● **What is being asked**
Reproduce the following listing verbatim, starting with its first line and ending with the line that contains "Click the equals", both included.

## START Data shown

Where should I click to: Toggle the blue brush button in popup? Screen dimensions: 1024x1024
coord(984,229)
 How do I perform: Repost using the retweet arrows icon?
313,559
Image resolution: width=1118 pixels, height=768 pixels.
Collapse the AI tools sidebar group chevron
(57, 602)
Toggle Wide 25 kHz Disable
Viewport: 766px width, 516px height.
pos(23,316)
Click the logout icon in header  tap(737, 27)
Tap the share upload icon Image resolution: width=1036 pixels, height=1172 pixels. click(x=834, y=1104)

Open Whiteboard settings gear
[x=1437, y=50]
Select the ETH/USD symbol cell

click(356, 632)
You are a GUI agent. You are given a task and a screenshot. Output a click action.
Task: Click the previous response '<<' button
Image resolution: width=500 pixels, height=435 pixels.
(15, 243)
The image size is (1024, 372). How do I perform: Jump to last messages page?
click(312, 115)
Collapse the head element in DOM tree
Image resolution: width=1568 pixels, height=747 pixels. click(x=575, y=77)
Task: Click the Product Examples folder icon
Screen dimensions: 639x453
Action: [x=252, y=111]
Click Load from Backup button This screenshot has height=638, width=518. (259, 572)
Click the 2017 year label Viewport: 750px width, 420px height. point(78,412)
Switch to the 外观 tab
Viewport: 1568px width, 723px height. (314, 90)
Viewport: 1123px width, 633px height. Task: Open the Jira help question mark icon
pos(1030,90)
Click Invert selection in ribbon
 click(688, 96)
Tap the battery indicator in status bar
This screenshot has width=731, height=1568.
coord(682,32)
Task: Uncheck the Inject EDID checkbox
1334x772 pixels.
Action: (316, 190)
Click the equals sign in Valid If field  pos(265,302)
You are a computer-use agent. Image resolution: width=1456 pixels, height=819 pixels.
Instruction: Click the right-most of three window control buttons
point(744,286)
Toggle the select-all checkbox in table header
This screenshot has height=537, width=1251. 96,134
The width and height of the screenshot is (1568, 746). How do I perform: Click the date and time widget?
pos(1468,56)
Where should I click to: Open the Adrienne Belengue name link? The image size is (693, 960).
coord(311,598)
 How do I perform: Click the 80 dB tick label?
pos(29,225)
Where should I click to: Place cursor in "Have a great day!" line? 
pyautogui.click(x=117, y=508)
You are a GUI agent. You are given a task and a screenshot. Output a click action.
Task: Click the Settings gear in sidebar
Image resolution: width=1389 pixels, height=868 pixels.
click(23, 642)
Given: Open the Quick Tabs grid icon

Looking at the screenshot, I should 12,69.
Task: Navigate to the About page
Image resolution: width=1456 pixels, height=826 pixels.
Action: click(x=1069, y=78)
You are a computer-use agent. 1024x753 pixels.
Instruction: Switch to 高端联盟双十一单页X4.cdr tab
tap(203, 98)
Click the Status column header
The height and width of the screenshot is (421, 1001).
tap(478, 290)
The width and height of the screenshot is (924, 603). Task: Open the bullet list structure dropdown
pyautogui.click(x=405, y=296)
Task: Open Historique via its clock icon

## END Data shown

● **Exercise result**
Where should I click to: Toggle the blue brush button in popup? Screen dimensions: 1024x1024
coord(984,229)
 How do I perform: Repost using the retweet arrows icon?
313,559
Image resolution: width=1118 pixels, height=768 pixels.
Collapse the AI tools sidebar group chevron
(57, 602)
Toggle Wide 25 kHz Disable
Viewport: 766px width, 516px height.
pos(23,316)
Click the logout icon in header  tap(737, 27)
Tap the share upload icon Image resolution: width=1036 pixels, height=1172 pixels. click(x=834, y=1104)

Open Whiteboard settings gear
[x=1437, y=50]
Select the ETH/USD symbol cell

click(356, 632)
You are a GUI agent. You are given a task and a screenshot. Output a click action.
Task: Click the previous response '<<' button
Image resolution: width=500 pixels, height=435 pixels.
(15, 243)
The image size is (1024, 372). How do I perform: Jump to last messages page?
click(312, 115)
Collapse the head element in DOM tree
Image resolution: width=1568 pixels, height=747 pixels. click(x=575, y=77)
Task: Click the Product Examples folder icon
Screen dimensions: 639x453
Action: [x=252, y=111]
Click Load from Backup button This screenshot has height=638, width=518. (259, 572)
Click the 2017 year label Viewport: 750px width, 420px height. point(78,412)
Switch to the 外观 tab
Viewport: 1568px width, 723px height. (314, 90)
Viewport: 1123px width, 633px height. Task: Open the Jira help question mark icon
pos(1030,90)
Click Invert selection in ribbon
 click(688, 96)
Tap the battery indicator in status bar
This screenshot has width=731, height=1568.
coord(682,32)
Task: Uncheck the Inject EDID checkbox
1334x772 pixels.
Action: (316, 190)
Click the equals sign in Valid If field  pos(265,302)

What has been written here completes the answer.